For DNA damage induction followed by immunofluorescence staining, cells were seeded on µ-Grid (35 mm with Grid, ibidi) dishes and sensitized with Hoechst 33342 (10 µg/mL, 10 minutes). Laser microirradiation was performed using the tile scan mode (3×3 tiles, image size 128×128, scan speed 177.32 µs, every 7th line scanned, 405 nm laser set to 70%), as previously described91. After indicated time periods, cells were fixed in 4% paraformaldehyde and permeabilized with 0.5% Triton X-100. Unspecific binding was blocked by incubation in PBS/4% BSA before staining with respective primary antibodies (pan-ADP-ribose binding reagent, 1:1000; γH2A.X, 1:1000). Primary antibodies were detected using secondary antibodies (diluted 1:500-1:1000 in PBS/4% BSA) conjugated to Alexa Fluor 568 or 647 (Thermo Fisher Scientific). Cells were counterstained with DAPI and kept in PBS until images were taken with the LSM780 microscope.

For FRAP analysis, half of the nucleus was marked using the regions tool of the ZEN software (ZEISS, version 2.1) and photobleached with the 488 nm laser set to maximum power at 100% transmission using 5 iterations at scan speed 8 (5 µs). Before and after bleaching, confocal image series were recorded with the following settings: 500 ms time intervals (20 prebleach and 200 postbleach frames), frame size 256×256 pixels, 170 nm pixel size, bidirectional scanning and a pinhole setting of 2.52 airy units. Mean fluorescence intensities of the bleached region were corrected for background and for total nuclear loss of fluorescence over time. For the quantitative evaluation of photobleaching experiments, data of at least 45 nuclei from five independent experiments were averaged and the mean curve, the standard error of the mean (s.e.m.), halftime of recovery (t½) and mobile fraction (Mf) calculated and displayed using Microsoft Excel 2010 and GraphPad Prism (version 10).

Flow cytometry

MTH1 G48E studies

For MTH1 studies, 400,000 U-2 OS V5-MTH1 G48E clone #6 cells were plated in T25 flasks in the presence of 1 µg/mL DOX on day 0. The following morning (day 1), the cells were then treated with DMSO (0.01% v/v final concentration) or the indicated concentration of MTH1i for 24 hours.
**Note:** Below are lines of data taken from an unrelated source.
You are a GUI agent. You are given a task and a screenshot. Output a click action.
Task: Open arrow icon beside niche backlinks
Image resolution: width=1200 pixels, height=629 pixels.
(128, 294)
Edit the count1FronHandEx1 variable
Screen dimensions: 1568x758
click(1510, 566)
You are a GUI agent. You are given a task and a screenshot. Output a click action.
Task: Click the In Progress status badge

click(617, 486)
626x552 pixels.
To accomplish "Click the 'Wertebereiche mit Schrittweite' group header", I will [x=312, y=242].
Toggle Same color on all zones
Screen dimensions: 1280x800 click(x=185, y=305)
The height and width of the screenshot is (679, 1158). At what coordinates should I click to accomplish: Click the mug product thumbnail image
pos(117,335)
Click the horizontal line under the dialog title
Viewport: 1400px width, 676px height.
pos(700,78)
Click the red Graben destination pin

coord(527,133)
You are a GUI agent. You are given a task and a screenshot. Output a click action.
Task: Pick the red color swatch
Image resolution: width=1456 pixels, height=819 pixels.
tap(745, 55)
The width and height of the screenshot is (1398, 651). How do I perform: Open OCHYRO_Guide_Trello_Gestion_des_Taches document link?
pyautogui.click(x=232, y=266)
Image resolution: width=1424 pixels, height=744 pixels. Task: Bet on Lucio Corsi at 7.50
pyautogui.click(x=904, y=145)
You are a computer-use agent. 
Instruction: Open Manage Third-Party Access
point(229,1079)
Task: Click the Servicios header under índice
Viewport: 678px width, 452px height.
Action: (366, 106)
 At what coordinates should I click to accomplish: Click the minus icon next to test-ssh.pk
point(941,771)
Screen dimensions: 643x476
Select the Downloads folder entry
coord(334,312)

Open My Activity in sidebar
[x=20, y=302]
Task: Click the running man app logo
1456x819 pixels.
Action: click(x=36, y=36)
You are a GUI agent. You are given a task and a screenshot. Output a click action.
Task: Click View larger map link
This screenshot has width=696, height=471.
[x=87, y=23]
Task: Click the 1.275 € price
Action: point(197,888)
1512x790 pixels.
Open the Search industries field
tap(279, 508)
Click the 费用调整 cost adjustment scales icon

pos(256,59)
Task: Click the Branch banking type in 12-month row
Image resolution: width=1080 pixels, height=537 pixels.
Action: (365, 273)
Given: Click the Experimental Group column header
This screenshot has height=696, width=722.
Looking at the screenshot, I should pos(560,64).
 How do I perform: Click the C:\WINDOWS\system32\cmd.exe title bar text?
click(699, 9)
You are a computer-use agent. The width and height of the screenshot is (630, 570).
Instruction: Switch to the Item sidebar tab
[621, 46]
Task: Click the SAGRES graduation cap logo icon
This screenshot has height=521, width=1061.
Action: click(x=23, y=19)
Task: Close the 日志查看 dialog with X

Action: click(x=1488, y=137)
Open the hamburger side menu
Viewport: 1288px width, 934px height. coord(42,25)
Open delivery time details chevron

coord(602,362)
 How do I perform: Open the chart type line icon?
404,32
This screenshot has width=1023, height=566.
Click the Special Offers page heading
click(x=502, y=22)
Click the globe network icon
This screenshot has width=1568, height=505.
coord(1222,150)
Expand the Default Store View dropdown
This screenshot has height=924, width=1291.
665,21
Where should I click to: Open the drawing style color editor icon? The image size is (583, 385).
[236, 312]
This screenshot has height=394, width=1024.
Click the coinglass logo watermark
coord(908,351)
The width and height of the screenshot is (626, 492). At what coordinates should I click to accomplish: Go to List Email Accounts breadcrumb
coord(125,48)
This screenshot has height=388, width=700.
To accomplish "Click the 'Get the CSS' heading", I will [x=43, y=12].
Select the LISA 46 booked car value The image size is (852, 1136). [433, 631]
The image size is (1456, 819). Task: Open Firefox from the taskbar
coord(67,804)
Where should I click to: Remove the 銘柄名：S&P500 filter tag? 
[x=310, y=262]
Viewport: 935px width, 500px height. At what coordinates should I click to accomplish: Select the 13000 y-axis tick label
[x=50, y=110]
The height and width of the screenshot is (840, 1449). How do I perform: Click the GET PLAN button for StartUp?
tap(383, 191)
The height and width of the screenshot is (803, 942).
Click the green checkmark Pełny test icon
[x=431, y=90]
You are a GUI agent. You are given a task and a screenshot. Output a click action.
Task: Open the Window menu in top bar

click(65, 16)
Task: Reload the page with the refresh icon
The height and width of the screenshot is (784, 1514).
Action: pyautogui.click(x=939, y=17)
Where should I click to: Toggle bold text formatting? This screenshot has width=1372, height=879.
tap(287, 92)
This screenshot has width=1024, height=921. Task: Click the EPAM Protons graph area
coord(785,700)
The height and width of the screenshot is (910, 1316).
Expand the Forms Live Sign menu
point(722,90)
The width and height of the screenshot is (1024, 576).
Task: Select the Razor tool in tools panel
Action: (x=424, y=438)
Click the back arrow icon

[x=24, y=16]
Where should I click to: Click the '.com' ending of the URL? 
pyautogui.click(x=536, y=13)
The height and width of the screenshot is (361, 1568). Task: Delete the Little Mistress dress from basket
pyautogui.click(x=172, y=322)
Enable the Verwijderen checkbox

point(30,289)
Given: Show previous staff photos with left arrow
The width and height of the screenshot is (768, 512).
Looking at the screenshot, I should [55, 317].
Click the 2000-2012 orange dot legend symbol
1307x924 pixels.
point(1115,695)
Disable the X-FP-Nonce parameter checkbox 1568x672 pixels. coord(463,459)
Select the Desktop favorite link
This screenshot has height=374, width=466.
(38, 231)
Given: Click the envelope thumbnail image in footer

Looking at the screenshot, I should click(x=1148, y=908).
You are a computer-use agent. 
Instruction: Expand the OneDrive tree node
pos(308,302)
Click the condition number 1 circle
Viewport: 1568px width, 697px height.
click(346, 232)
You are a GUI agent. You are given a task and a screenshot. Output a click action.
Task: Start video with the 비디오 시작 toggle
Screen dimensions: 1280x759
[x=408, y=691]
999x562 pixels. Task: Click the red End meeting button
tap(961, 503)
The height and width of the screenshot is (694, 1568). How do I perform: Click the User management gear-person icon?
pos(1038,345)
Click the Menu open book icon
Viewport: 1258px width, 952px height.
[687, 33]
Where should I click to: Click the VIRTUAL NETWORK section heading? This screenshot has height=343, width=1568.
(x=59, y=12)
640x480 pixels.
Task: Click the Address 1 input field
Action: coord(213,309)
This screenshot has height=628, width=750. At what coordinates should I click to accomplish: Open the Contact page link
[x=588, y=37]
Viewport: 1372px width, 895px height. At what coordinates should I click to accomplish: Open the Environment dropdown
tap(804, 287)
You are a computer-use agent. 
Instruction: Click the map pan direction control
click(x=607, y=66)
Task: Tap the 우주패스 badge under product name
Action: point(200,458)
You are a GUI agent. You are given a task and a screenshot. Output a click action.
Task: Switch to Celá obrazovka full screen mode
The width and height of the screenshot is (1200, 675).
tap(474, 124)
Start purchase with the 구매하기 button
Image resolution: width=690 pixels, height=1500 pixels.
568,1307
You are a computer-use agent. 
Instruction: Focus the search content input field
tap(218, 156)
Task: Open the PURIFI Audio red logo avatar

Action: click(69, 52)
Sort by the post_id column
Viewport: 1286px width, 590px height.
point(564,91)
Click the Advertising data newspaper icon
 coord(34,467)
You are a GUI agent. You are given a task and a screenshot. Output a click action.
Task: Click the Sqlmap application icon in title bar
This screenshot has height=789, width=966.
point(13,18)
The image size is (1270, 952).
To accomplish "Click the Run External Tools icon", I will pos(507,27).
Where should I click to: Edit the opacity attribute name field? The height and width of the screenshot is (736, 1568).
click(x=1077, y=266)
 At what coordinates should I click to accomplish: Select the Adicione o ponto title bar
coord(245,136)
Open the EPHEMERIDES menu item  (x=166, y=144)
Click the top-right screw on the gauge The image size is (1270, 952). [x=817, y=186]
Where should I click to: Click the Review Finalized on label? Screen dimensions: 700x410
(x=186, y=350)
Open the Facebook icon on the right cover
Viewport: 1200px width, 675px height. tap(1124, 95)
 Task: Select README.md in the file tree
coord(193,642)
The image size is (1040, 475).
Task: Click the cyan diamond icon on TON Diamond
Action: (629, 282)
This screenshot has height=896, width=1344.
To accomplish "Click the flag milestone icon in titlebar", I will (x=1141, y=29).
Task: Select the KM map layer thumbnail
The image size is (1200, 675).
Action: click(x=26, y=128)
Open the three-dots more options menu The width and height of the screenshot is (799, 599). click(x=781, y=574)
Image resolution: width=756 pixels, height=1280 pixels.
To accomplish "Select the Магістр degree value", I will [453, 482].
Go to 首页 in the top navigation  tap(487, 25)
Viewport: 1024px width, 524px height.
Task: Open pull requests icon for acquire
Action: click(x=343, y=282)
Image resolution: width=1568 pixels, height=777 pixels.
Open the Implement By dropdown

On the morning of day 2, the cells were harvested by trypsinization and pooling of culture medium, as well as PBS washes (to ensure collection of dead and mitotic cells). Following a wash with PBS, the cells were fixed with 4% PFA in PBS for 15 minutes, washed once with 1% BSA/PBS, then permeabilized with saponin buffer (0.1% saponin in 1% BSA/PBS) on ice for 30 minutes. The cells were then stained with anti-V5 (mouse, clone E10/V4RR, 1:300) and anti-p-HH3 Ser10 (rabbit polyclonal, 1:500) antibodies diluted in saponin buffer overnight at 4 °C. Next, the cells were washed twice with saponin buffer prior to incubation with donkey anti-rabbit Alexa Fluor 647 and donkey anti-mouse Alexa Fluor 488 antibodies (1:1000 in saponin buffer) for 30 minutes at 37 °C. Following two additional washes with saponin buffer, the cells were incubated with 0.1 mg/mL RNase A (Thermo Fisher Scientific) and 10 µg/mL Hoechst 33342 for 15 minutes at room temperature in 1% BSA/PBS. Control V5-MTH1 G48E cells were also used for singlet antibody controls (one for V5 and one for p-HH3 Ser10). The cells were then analyzed by flow cytometry on a BD Fortessa flow cytometer (Bectin Dickenson) using BD FACSDiva software (version 8.0.1) for acquisition (p-HH3 Ser 10-Alexa Fluor 647: R 670_30-A, V5-Alexa Fluor 488: B 530_30-A, Hoechst: V 450_50-A). Analysis (including cell cycle by the Watson Pragmatic method) and final gating of cell populations was performed with FlowJo software (Bectin Dickenson, version 10.7.1; see Supplementary Fig. 20a). FlowJo was also used to export raw, per-event values for subsequent plotting and analysis in GraphPad Prism (version 10).

PARP1 L713F studies

PARP1 experiments were performed with live U-2 OS pINDUCER20-PARP1 L713F-GFP #5/pLenti CMV Blast-mCherry or HCT116 pLenti CMV Blast-PARP1 L713F-GFP/pLenti CMV Blast-mCherry cells. Briefly, 200,000 cells were plated in T25 flasks (in the presence of 1 µg/mL DOX for U-2 OS cells). The following day, varying concentrations of veliparib/niraparib or an equivalent volume of DMSO was added to the cells prior to harvesting 24 hours later. Trypsinized cells were quenched with complete medium, pelleted at 400 x g for 5 minutes, washed by resuspending in sterile PBS/10% FBS, centrifuged again, and then transferred to 5 mL flow cytometry tubes via a 40 µm strainer cap (BD Falcon) in 500 µL sterile PBS/5% FBS. The samples were then analyzed on a BD Accuri C6 flow cytometer (Bectin Dickenson) with BD Accuri C6 software (version 1.0.264.21; GFP – PARP1 L713F stabilization, mCherry – fluorescence normalization). Unstained parental U-2 OS or U-2 OS pINDUCER20-L713F cells without DOX were used to establish final gating and compensation parameters with FlowJo (Bectin Dickenson, version 10.7.1; Supplementary Fig. 20b,c).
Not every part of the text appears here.